Spese aggiuntive, non sostitutive

Ecco perché il piano europeo per la ricostruzione, che sarà finanziariamente al centro del prossimo Quadro Finanziario Pluriennale, dovrà  essere aggiuntivo e non sostitutivo delle spese attualmente previste in materia di PAC, di coesione economica, sociale e territoriale, di ricerca e sviluppo tecnologico, di fondo sociale europeo, di Europa dei e per i cittadini, di cultura e – last but not least – di azioni esterne come la cooperazione allo sviluppo e l’aiuto umanitario insieme al sostegno per i paesi candidati all’adesione.

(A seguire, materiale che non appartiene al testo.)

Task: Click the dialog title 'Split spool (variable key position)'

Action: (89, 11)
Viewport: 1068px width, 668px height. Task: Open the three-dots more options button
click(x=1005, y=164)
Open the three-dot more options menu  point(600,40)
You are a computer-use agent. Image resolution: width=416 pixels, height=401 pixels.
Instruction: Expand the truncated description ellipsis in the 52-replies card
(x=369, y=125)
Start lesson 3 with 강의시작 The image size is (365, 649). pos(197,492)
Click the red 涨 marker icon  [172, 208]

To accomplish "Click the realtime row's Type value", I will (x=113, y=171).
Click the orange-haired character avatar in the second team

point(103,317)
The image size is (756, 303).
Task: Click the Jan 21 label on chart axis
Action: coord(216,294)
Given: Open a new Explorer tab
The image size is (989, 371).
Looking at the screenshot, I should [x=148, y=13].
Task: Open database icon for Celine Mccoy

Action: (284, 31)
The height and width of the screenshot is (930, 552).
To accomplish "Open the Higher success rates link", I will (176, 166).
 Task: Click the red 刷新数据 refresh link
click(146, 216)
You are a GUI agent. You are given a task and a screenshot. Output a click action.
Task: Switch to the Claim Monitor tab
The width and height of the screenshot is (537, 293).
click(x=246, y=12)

Per questa ragione ci vuole un ammontare complessivo di almeno 2000 miliardi di Euro finanziati attraverso risorse proprie nuove che si aggiungano a quelle esistenti (i dazi doganali, una percentuale dell’IVA, i prelievi agricoli sui prodotti che provengono al di fuori dall’Unione, le imposte sugli stipendi dei funzionari europei e dei pensionati delle istituzioni europee) ma che sostituiscano i contributi nazionali che coprono oggi la maggior parte delle entrate europee suscitando da anni lo scontro fra i contributori netti e i beneficiari.

Per far questo occorre cercare risorse provenienti da imposte che non aumentino il carico fiscale globale sui cittadini europei, che aprano la strada anzi ad un sistema fiscale europeo più progressivo (l’IVA ad esempio è per natura un’imposta regressiva), che colpiscano “mali comuni” come l’elusione fiscale, i proventi ingenti delle multinazionali del web (il cosiddetto GAFA), i patrimoni della criminalità organizzata, l’inquinamento (vale qui l’obiettivo dello “zero carbon”); per non parlare dei giochi d’azzardo – con tassazioni largamente al di sotto delle imposte sui grandi redditi – il tabacco e l’alcol.

Tassando i “mali comuni” avremo le risorse per garantire “beni comuni europei”.